Aufgabe und Anforderungen:
Wandle alle folgenden Datensätze in eine Markdown-Tabelle mit den Spalten „Nr“ für die laufende Zeilennummer und „Zeile“ für den Zeileninhalt um, wobei Leerzeilen entfallen und die Bilder nicht in die Antwort übernommen werden.

Zeigedaten für Screenshots
■ ■ ■ ■ ■
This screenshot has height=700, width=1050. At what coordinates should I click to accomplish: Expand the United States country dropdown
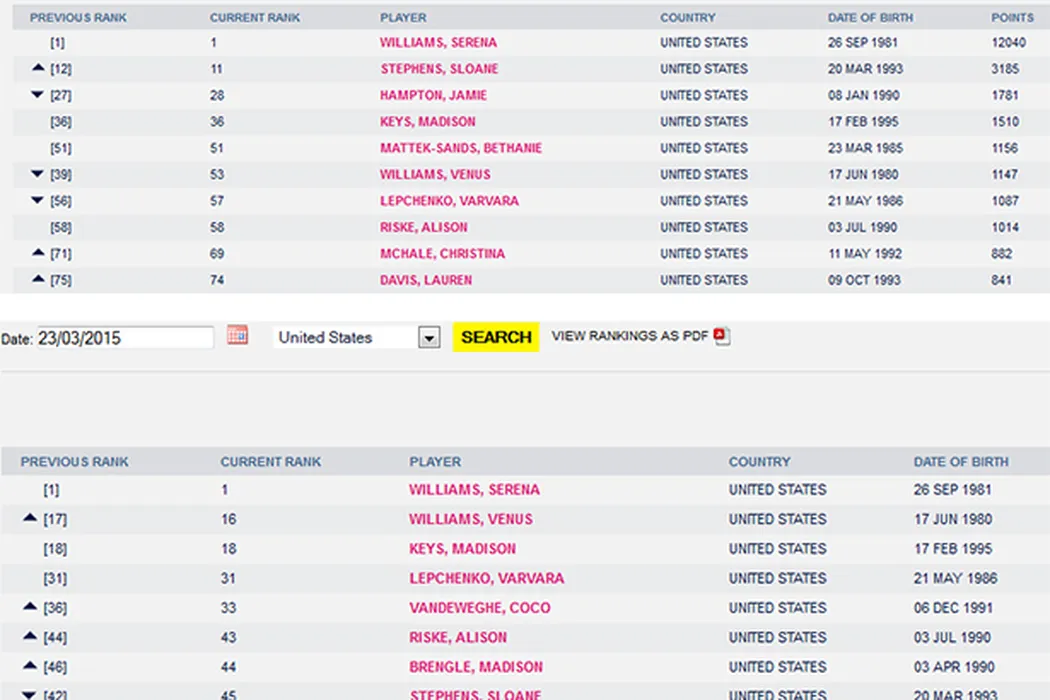(429, 338)
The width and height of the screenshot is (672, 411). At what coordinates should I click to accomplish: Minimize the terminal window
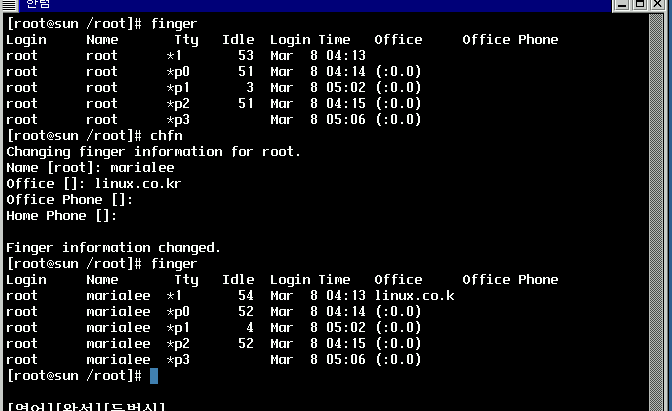pos(623,4)
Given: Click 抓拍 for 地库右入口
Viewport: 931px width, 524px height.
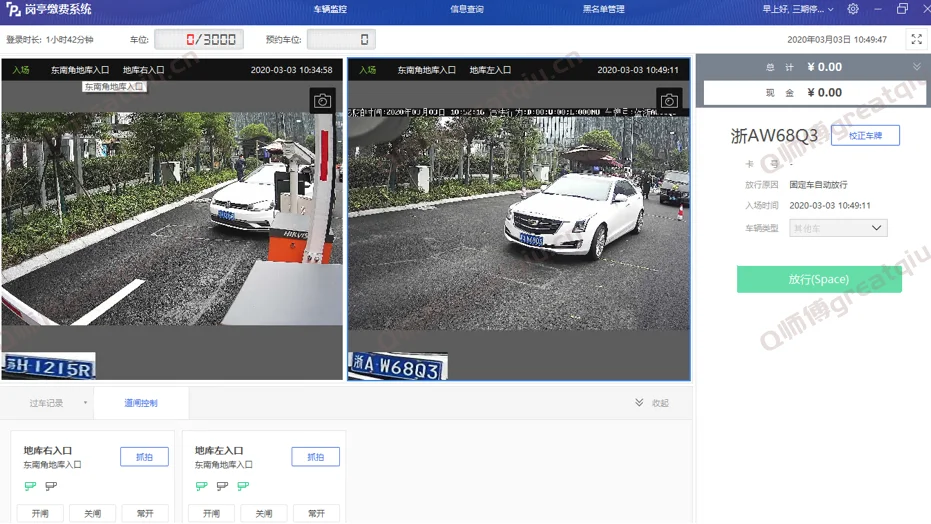Looking at the screenshot, I should click(x=144, y=457).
■ ■ ■ ■ ■
Lösung der Aufgabe:
| Nr | Zeile |
|---|---|
| 1 | This screenshot has height=700, width=1050. At what coordinates should I click to accomplish: Expand the United States country dropdown |
| 2 | (429, 338) |
| 3 | The width and height of the screenshot is (672, 411). At what coordinates should I click to accomplish: Minimize the terminal window |
| 4 | pos(623,4) |
| 5 | Given: Click 抓拍 for 地库右入口 |
| 6 | Viewport: 931px width, 524px height. |
| 7 | Looking at the screenshot, I should click(x=144, y=457). |